* **TASK DETAILS**: Please reproduce the lines from the one containing "The image size" through the end of the data below exactly as they stand, and omit all pictures.

──────── TASK INPUT

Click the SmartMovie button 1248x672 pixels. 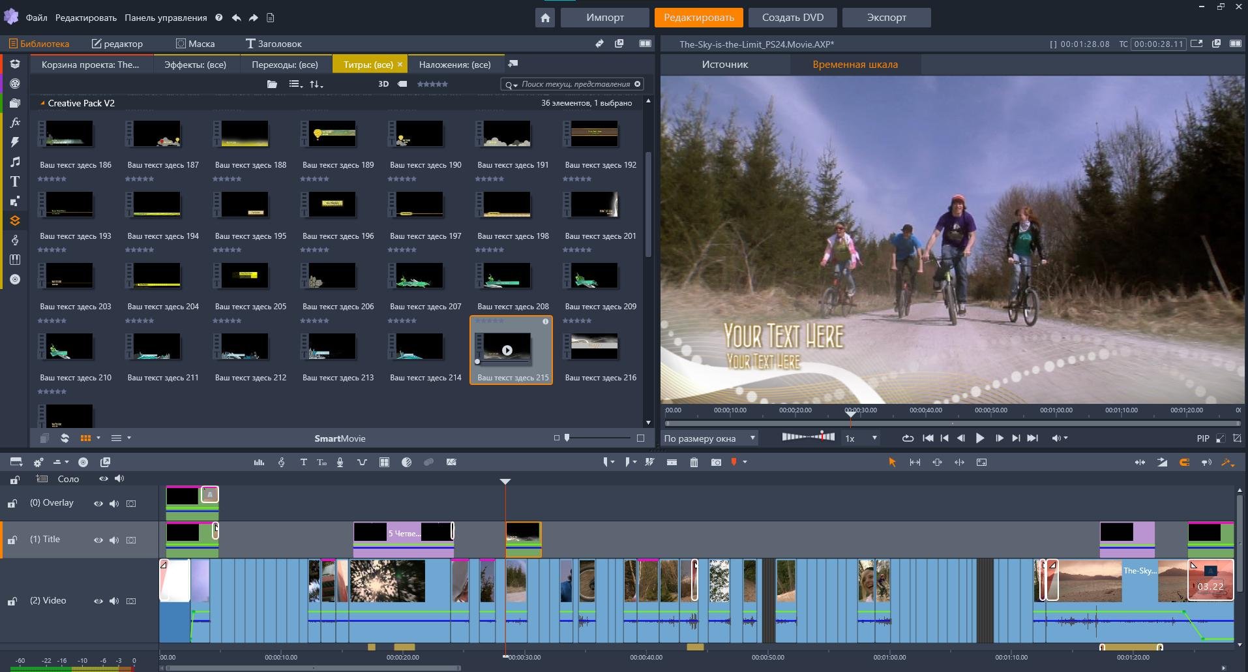pos(340,438)
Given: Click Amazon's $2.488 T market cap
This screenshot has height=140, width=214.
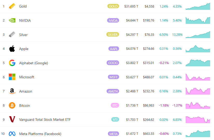Looking at the screenshot, I should (132, 91).
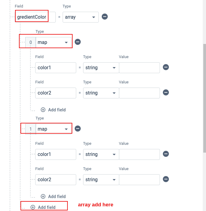This screenshot has height=211, width=206.
Task: Remove array item 1 map
Action: click(x=78, y=129)
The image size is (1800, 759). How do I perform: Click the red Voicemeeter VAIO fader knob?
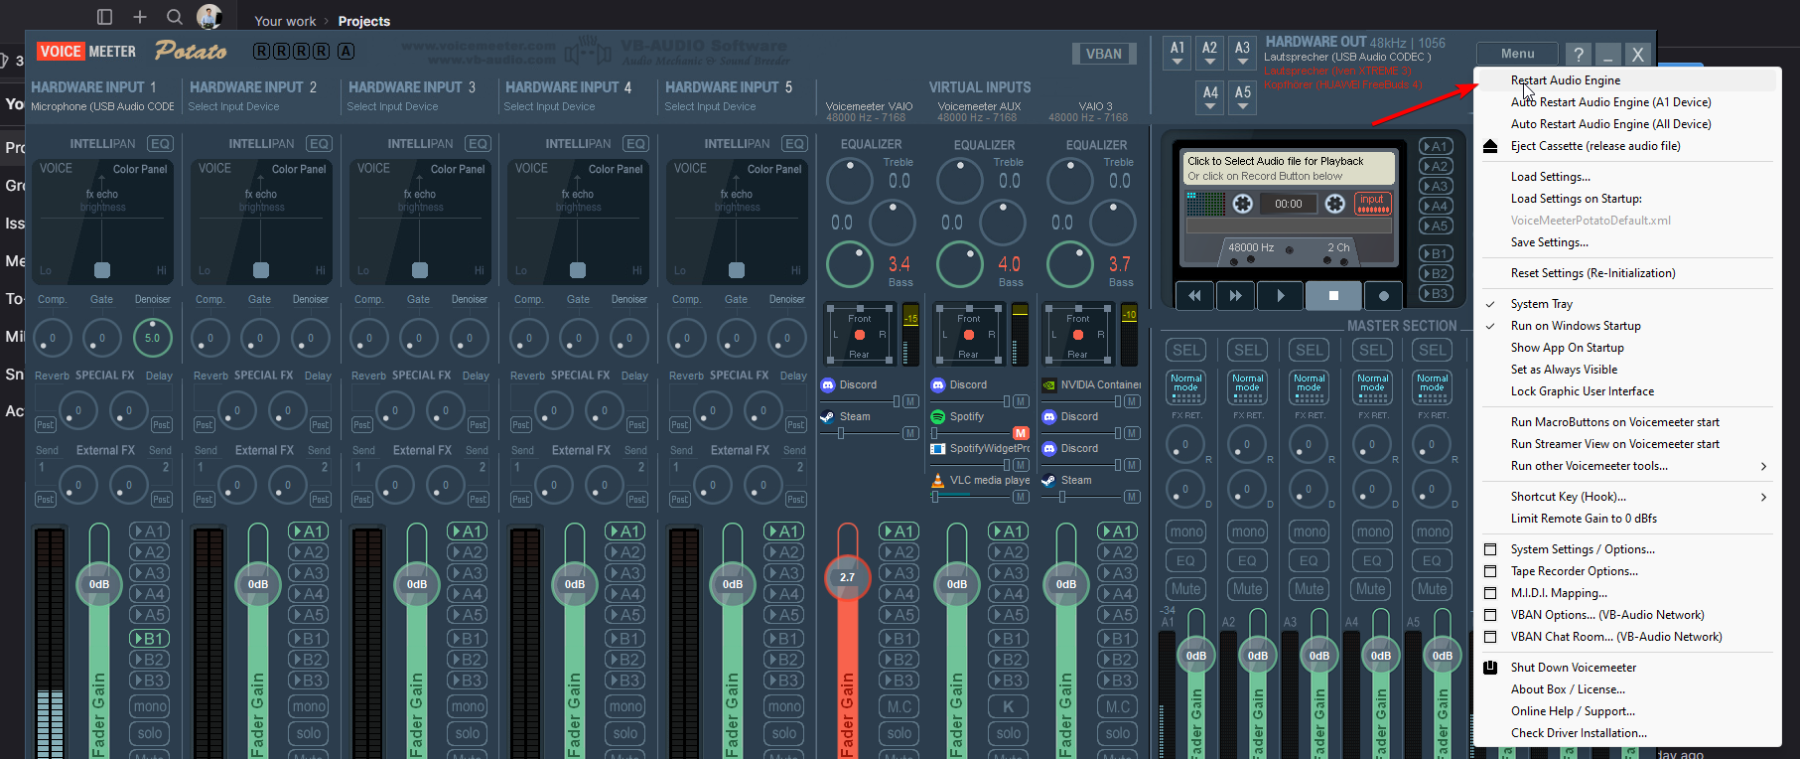click(x=847, y=577)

────────────────

* **EXERCISE ANSWER**:
The image size is (1800, 759). How do I perform: Click the red Voicemeeter VAIO fader knob?
click(x=847, y=577)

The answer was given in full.